「me all」と「meal」を掛けた造語で表現された展覧会タイトル『me:all*meal』。「私は光を食べている」と書かれたテキストを横目に薄暗い展示空間に入ると、そこには青色に染まった大判の布が所狭しと吊るされている。よく見ると一つ一つ色や模様が少しずつ違う。紫色もあれば漆黒という表現に近いものもある。何一つとして同じ表情はない。模様も曼荼羅とも違うし、絞り染めでもない。模様は勢いよく水飛沫のようなものもあれば、全体を覆うようなやわらかな円が重なるものもある。透ける布もあれば、分厚いものもある。それらを避けつつも少し肩に触れながら、少しずつ奥へと進むと明るい場所に辿り着く。床に森の中の木漏れ日が作り出すような光が当たり、有機的な影が落ちる。
佐藤は秋田の自然豊かな県南育ち。幼少期のころから布が身近にある環境で育ち、家にある布に針を通すことが遊びの一つだった。洋裁を嗜む祖母に服の作り方を学んでいき、布を縫いながら自身の創作意欲を育んでいったという。佐藤にとって布は身近な存在であり、大切な思い出との繋がりでもあり、美術大学という学び舎でいつしか自らのアイデンティティを自覚する存在となった。大学入学後も布や縫う行為に着目する作品を制作し続け、その一貫した活動はあまり学生の表現を追えていない私の耳にも入るくらい活発な印象がある。
今回、佐藤は布を「縫う」というこれまでの行為から離れ、コントロールできない自然物と関わり、布のみでどのように表現していけるかを試みたこととなる。

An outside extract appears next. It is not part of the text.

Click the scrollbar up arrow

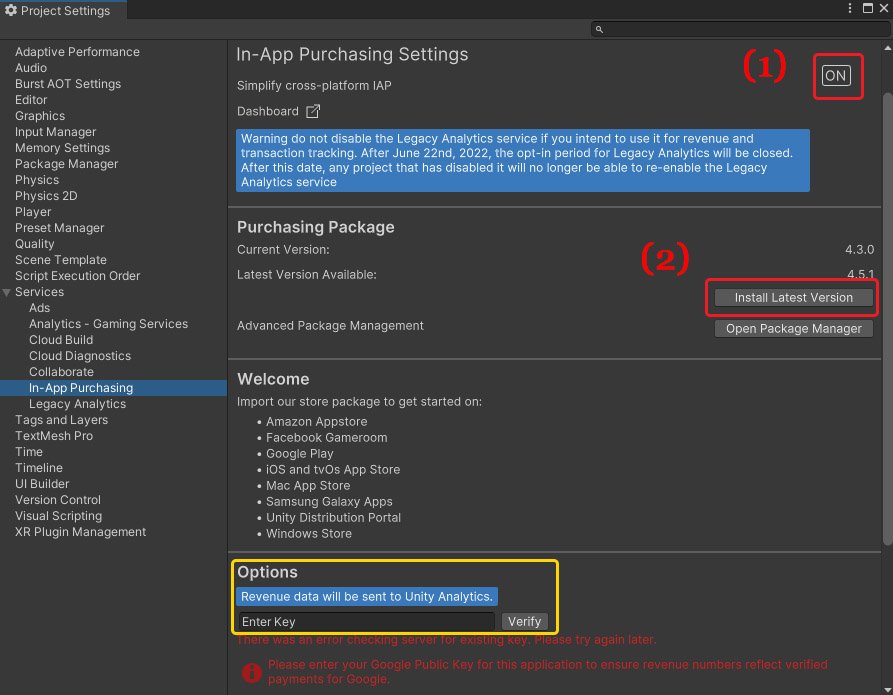pyautogui.click(x=886, y=48)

展示した布は、佐藤自身が床に敷かれた布に薬剤を塗装した後、氷を叩き割り、日光写真と呼ばれるサイアノタイプの技術を使って青く染めたもの。
制作したのは夏の強い光が漏れる薄暗く広い空間。砕かれた氷はじわじわと布の上で薬剤と交わりながらその姿を消失させる。佐藤は夏休みの誰もいない静かな大学の薄暗い空間の中で、一人黙々と薬剤を塗布し、氷を割り、布の変化と向き合う。太陽の光を吸い込みながら氷が溶けるのと同じような時間をかけてゆっくり青色が浮き出してくる。思うように色が出るかはわからない。どんな模様になるかはわからない。
まるで光を求める儀式のようだ。人間はどんなに文明を重ねても自然を扱うことはできない。多発する自然災害はコントロールできない。自然の中に人間がいることを感じ、まさに祈りと共にある。日照時間が少ないが農業が盛んな秋田では太陽の光はいつだって求められるものだ。光を浴びて安堵するという佐藤にとっても、光はまさにエネルギー。言い換えれば展示タイトルにあるmealにつながる。

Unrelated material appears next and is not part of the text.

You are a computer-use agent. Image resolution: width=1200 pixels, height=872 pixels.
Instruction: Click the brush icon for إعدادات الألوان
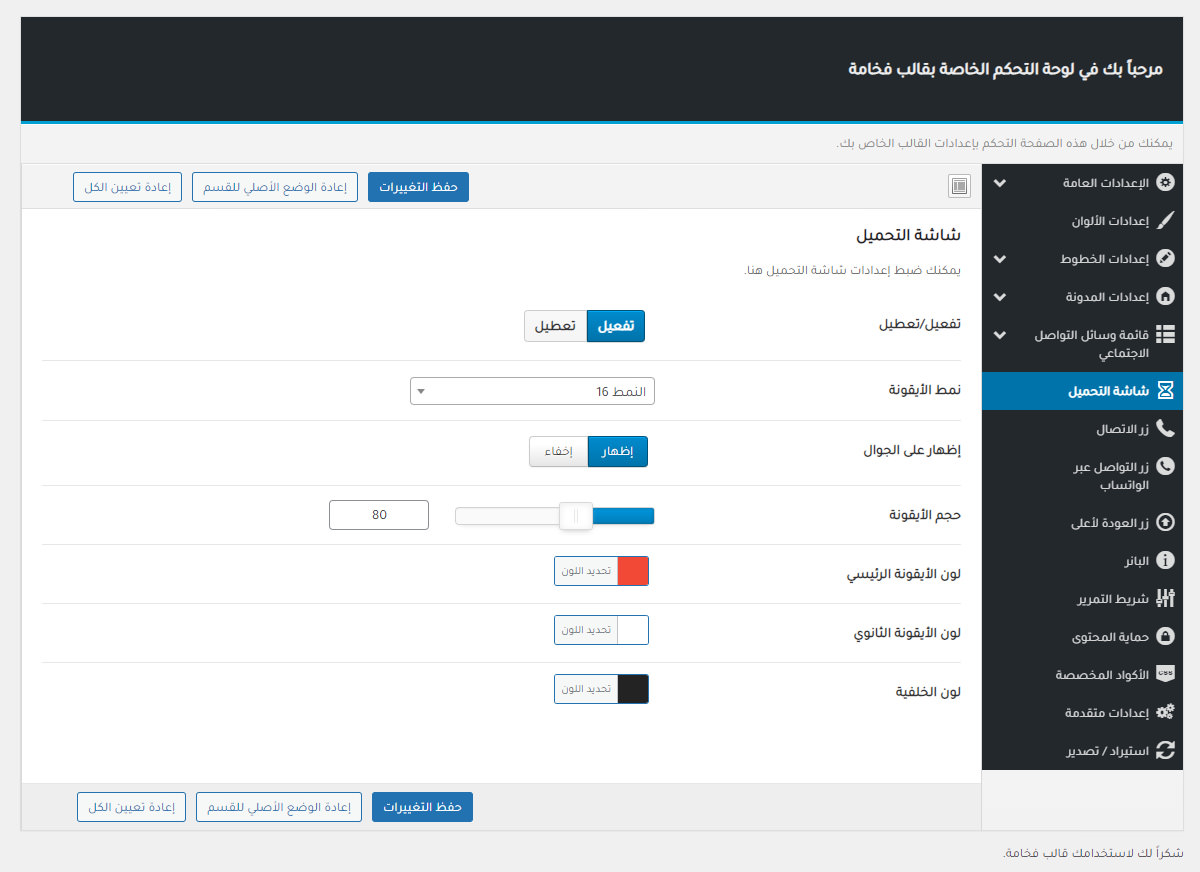(x=1165, y=221)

布に薬剤を塗ると、光だけでなく、その時の温度、音、その時考えていたこと、全ての思いや環境が佐藤の持つ筆先を通して染み込み、やがて佐藤は布と一体化するイメージが浮かぶのかもしれない。染色家の志村ふくみは著書『一色一生』で、植物で染めた布の「色はただの色ではなく、木の精なのです。」という。それほど布は自然と共にあり、一瞬一瞬を大切にしながら身体を動かし染色する行為は命を宿す行為なのかもしれない。佐藤は布に自らの命を吹き込みながら、光で布を染め、光を求め続けた。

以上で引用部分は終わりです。